Exercise description = For the entries presented below, indicate the number of lines that include the word "agent", adding nothing else.

Stored data entries
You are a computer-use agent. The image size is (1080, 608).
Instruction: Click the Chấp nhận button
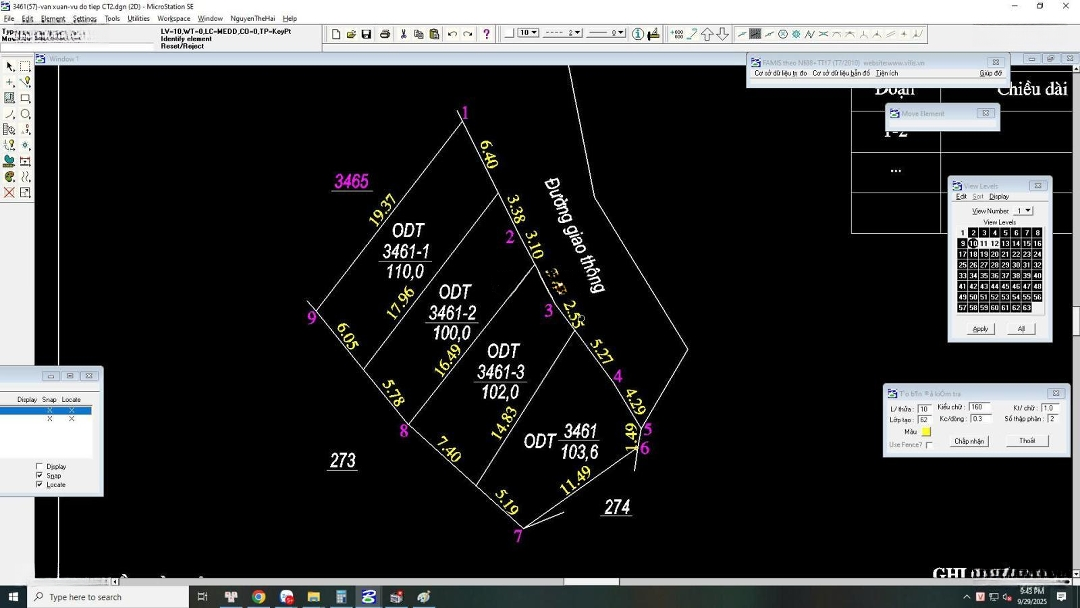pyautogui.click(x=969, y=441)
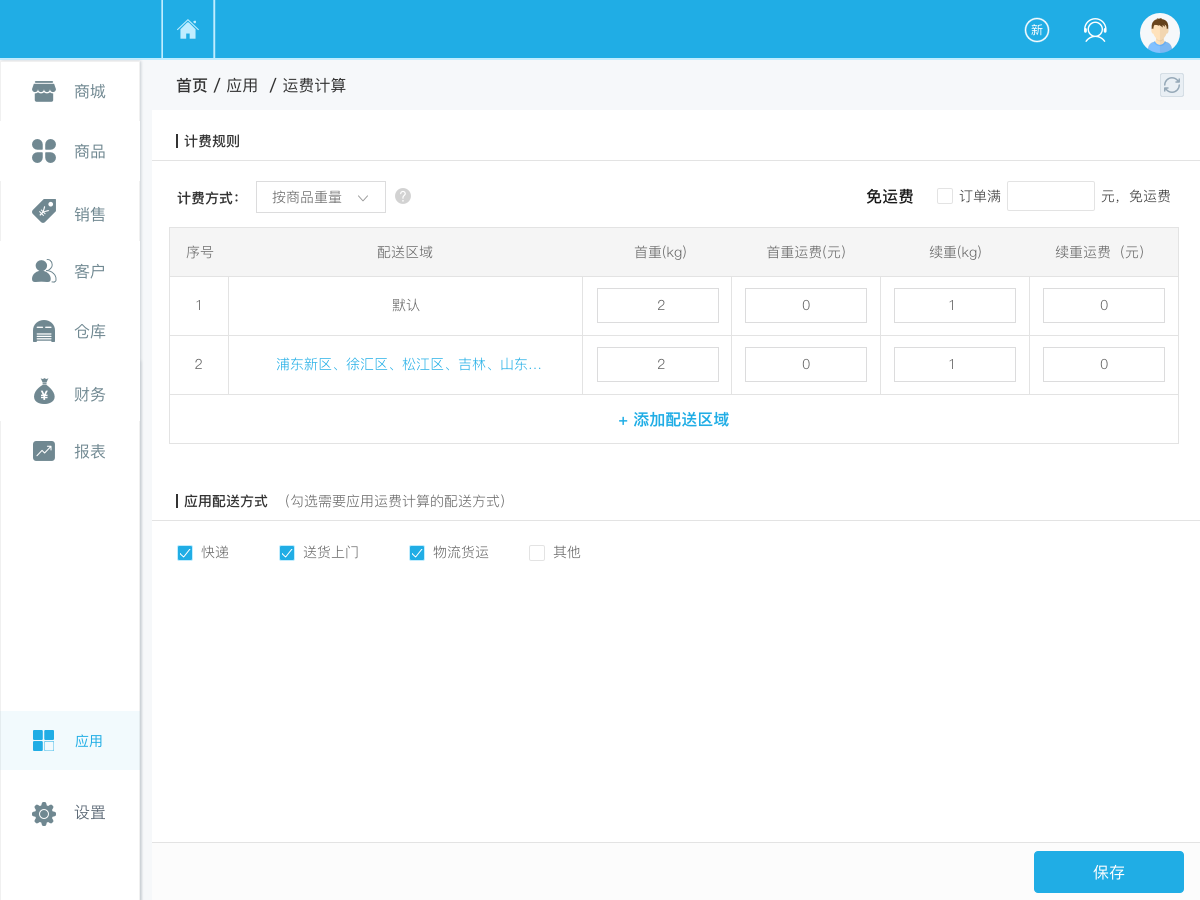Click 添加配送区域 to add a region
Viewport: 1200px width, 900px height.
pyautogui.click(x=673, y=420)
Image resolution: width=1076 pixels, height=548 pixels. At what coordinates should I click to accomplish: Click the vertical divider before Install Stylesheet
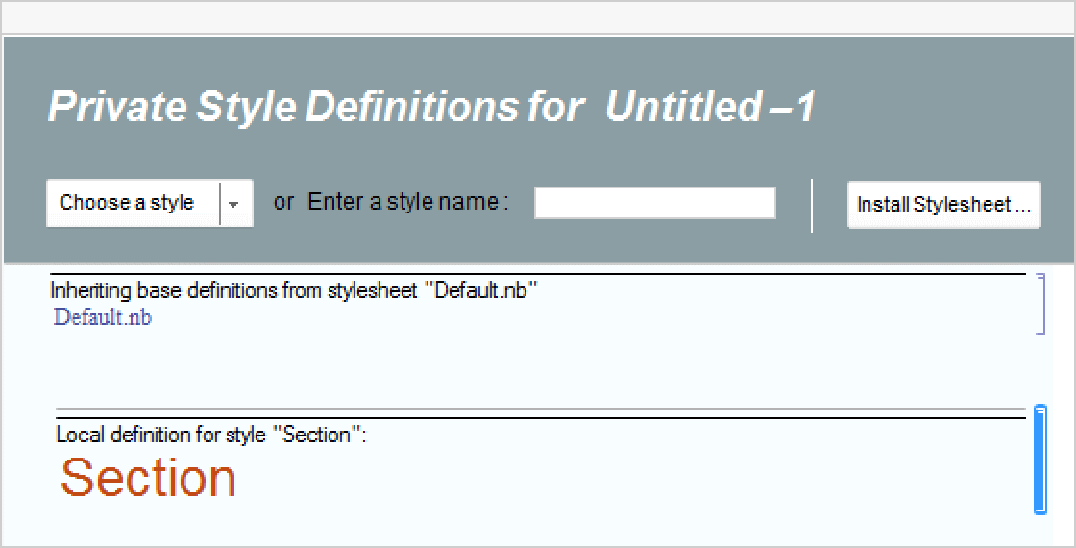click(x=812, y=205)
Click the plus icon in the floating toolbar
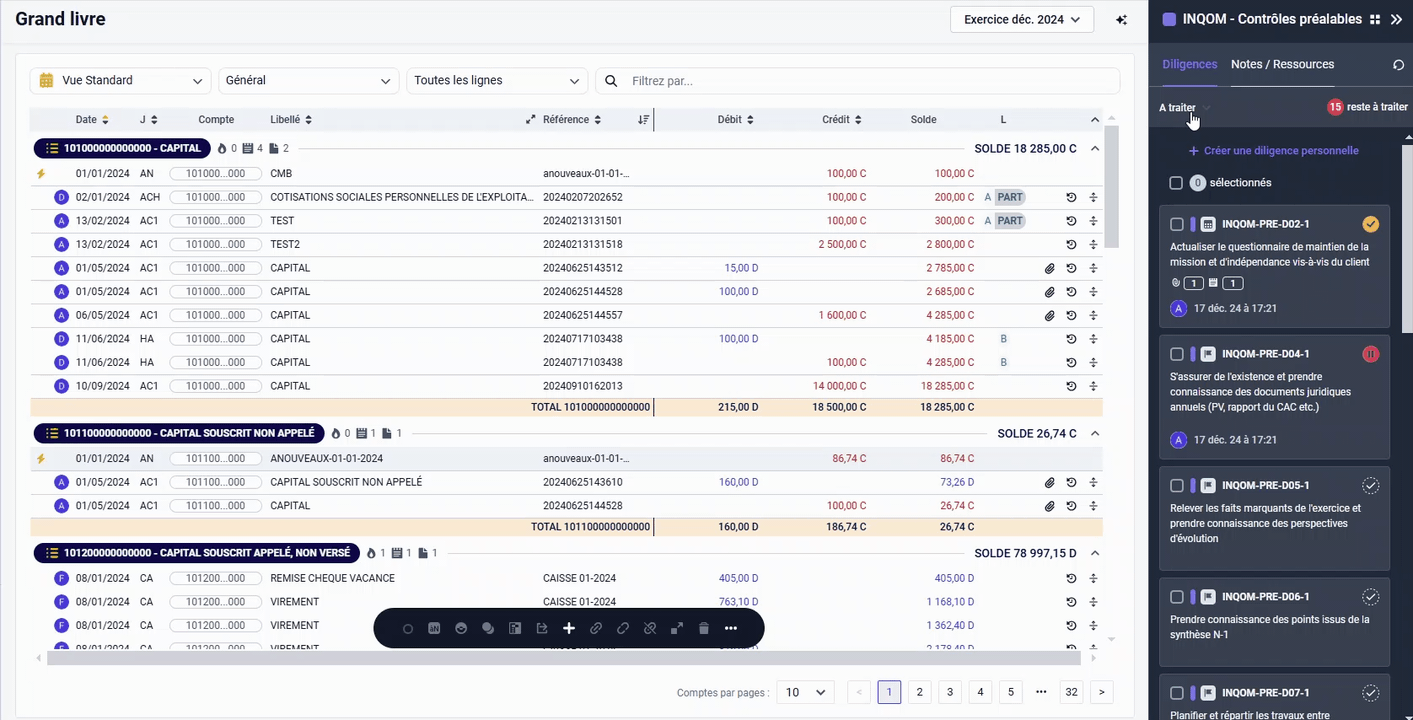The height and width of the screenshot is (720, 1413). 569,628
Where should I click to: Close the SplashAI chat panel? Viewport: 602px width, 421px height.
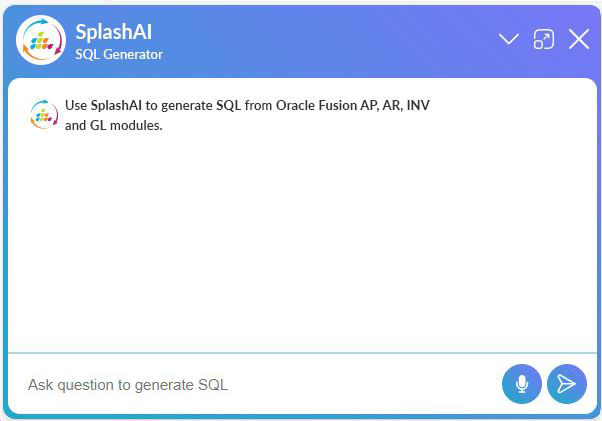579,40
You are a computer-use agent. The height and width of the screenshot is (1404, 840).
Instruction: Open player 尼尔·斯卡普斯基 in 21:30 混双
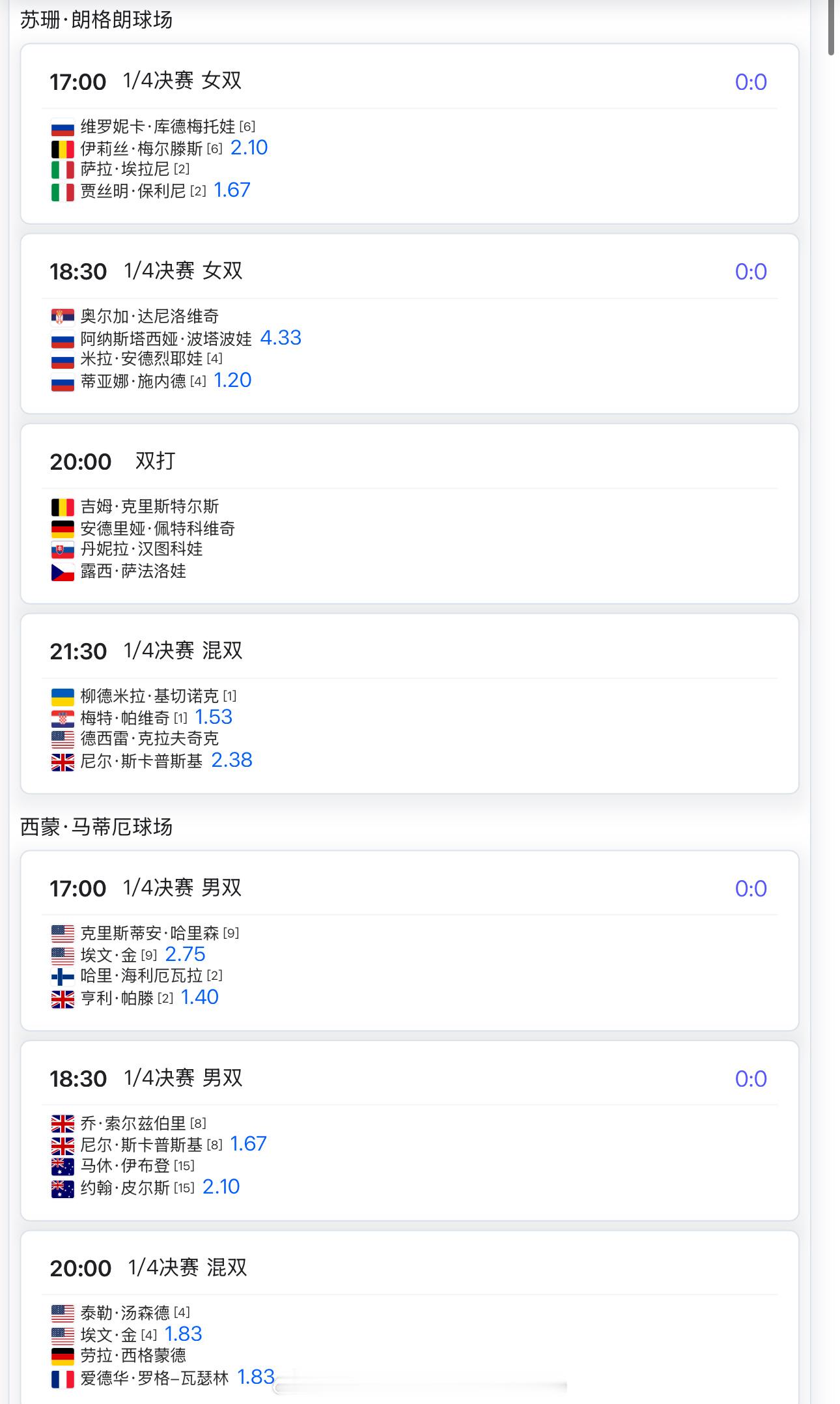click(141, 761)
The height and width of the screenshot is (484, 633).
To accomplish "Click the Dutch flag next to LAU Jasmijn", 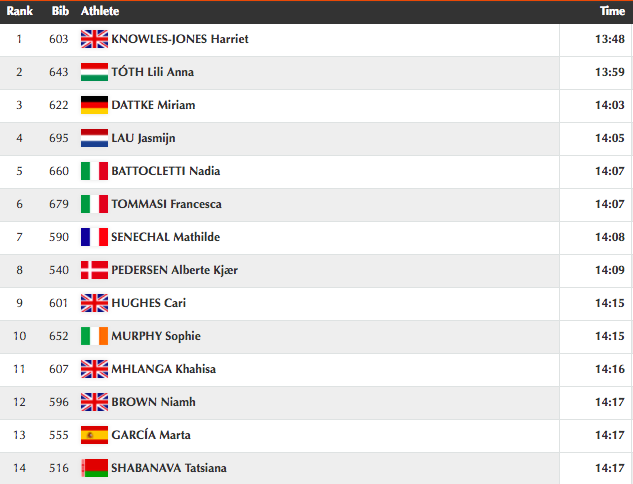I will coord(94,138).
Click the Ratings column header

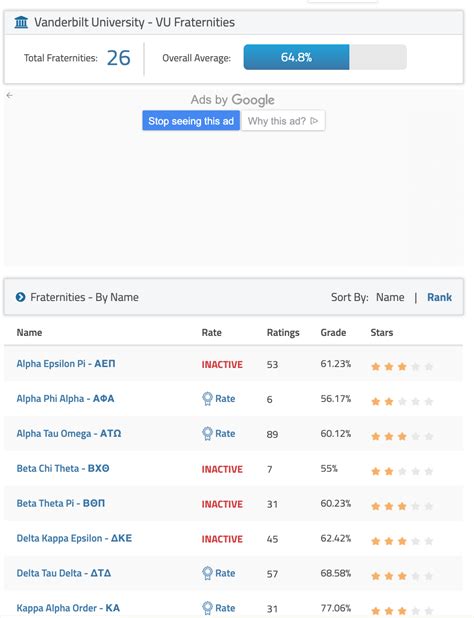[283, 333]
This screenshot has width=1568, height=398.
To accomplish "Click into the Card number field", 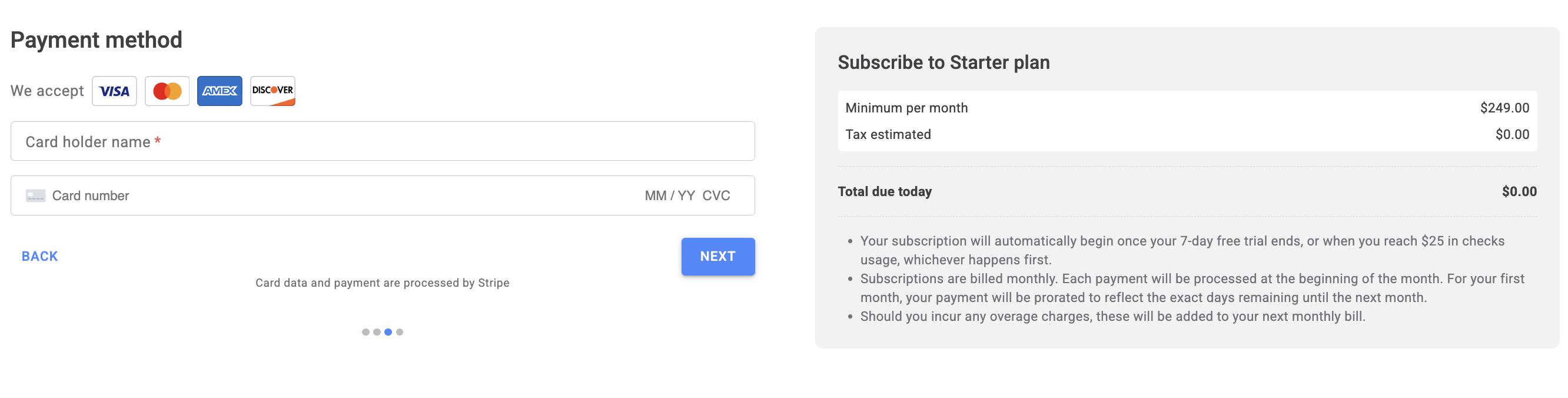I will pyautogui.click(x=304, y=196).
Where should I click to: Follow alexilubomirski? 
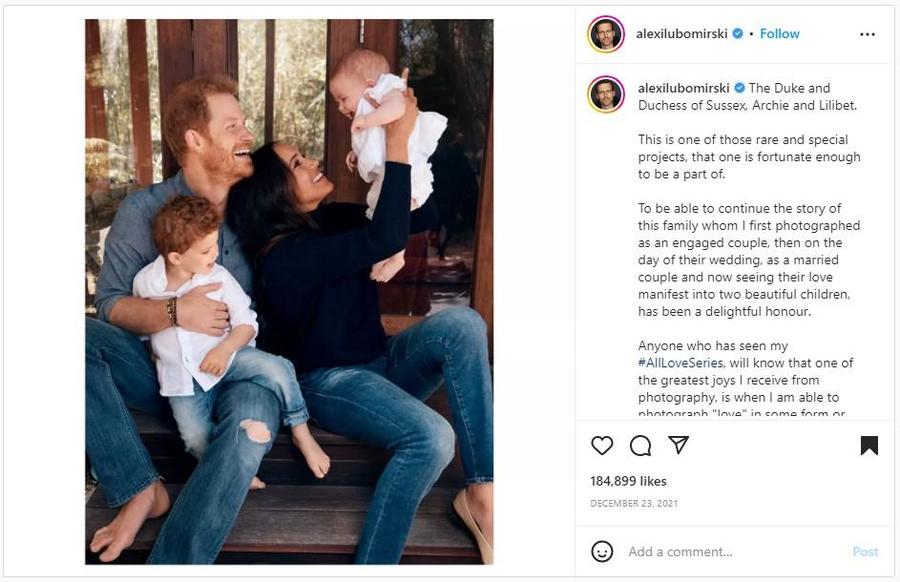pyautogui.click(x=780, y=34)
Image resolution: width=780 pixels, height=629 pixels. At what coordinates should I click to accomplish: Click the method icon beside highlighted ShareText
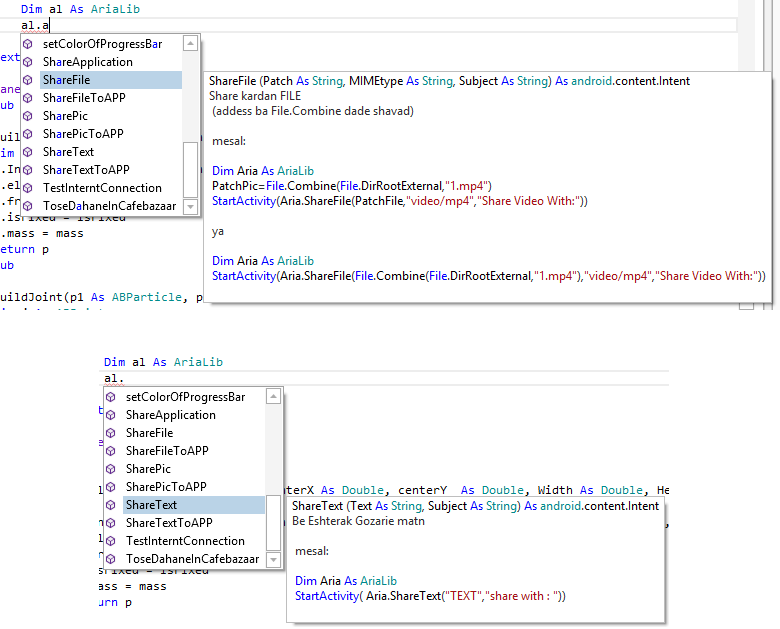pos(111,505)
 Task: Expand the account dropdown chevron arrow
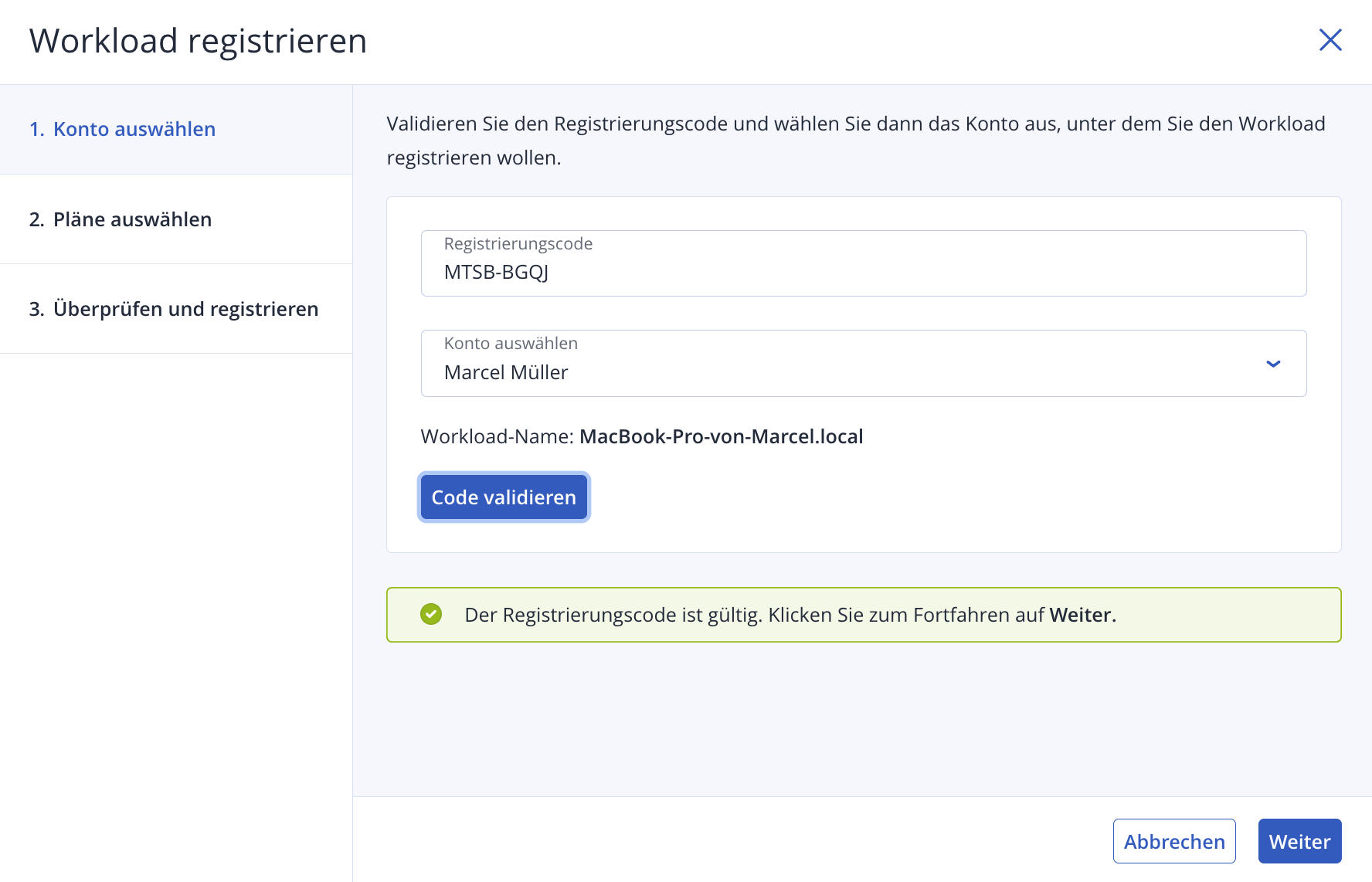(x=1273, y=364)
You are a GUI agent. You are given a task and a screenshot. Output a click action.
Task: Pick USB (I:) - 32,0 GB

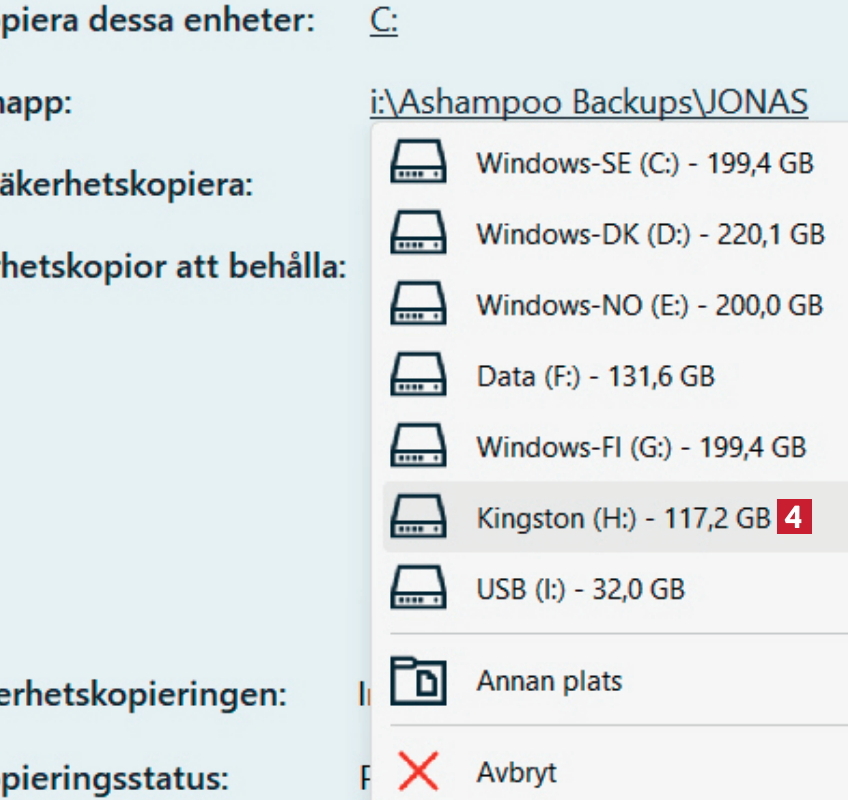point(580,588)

Your response = 3